§ **Blocco di testo**:
/---
Non abbiamo ancora cominciato e già si dà del matto al nostro poeta? Beh, Maurizio Spatola sta solo raccontando la non facile esistenza di Torricelli (nato a Modena nel 1942, scomparso nel 2018).
Torricelli nel 1967 si era segnalato anche per aver difeso a pugni la giovane poetessa Patrizia Vicinelli da due giovanotti ubriachi, anche se poi la vicenda fu raccontata a rovescio e da difensore lui diventò praticamente l’aggressore.
\---
§ **Cosa fare**: Puoi riscrivere il tratto del testo su Torricelli da "Torricelli nel 1967" fino a "diventò praticamente l’aggressore.", sostituendo "ubriachi" con "molesti"?

§ **Materiale di partenza**:
/---
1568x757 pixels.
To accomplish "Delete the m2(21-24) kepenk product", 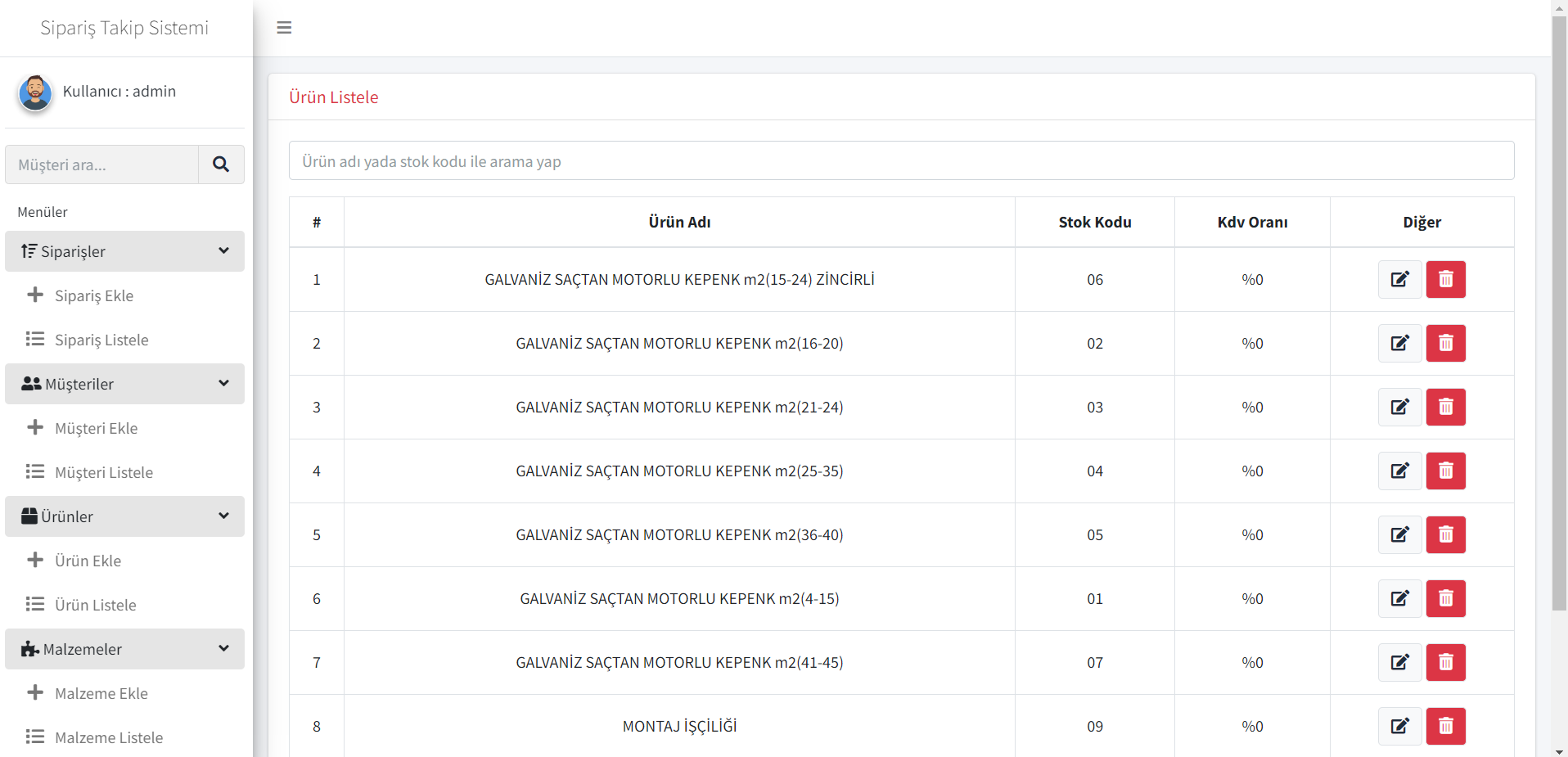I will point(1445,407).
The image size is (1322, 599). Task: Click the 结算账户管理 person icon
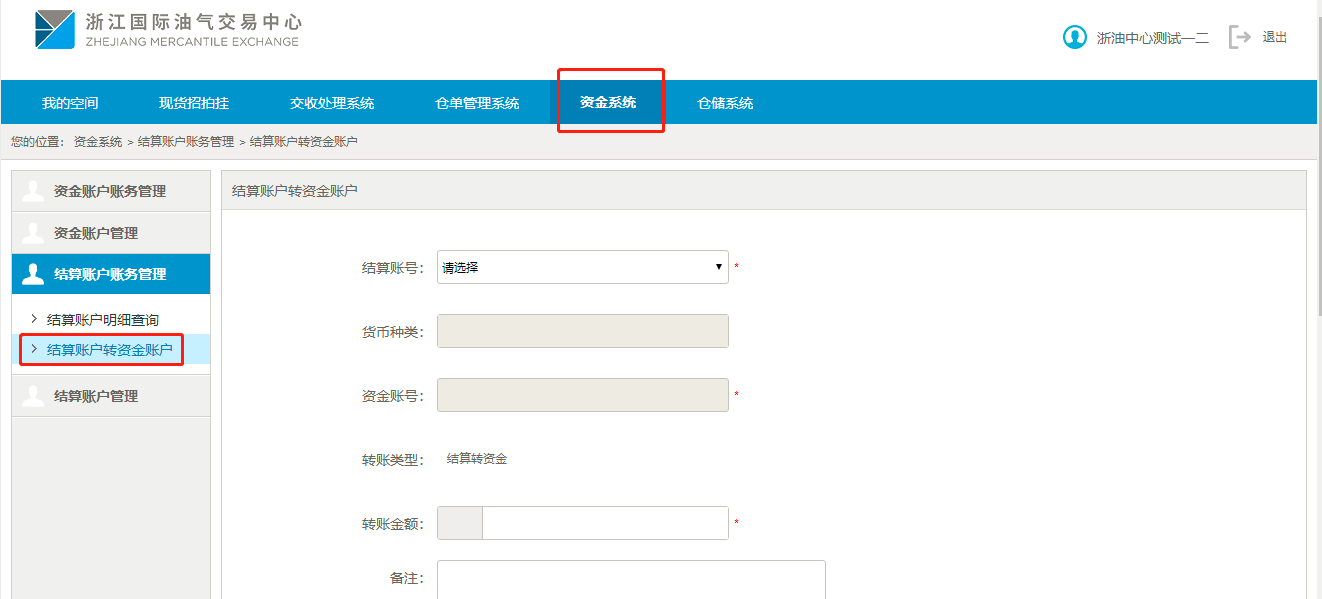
\---
§ **Risposta**:
Torricelli nel 1967 si era segnalato anche per aver difeso a pugni la giovane poetessa Patrizia Vicinelli da due giovanotti molesti, anche se poi la vicenda fu raccontata a rovescio e da difensore lui diventò praticamente l’aggressore.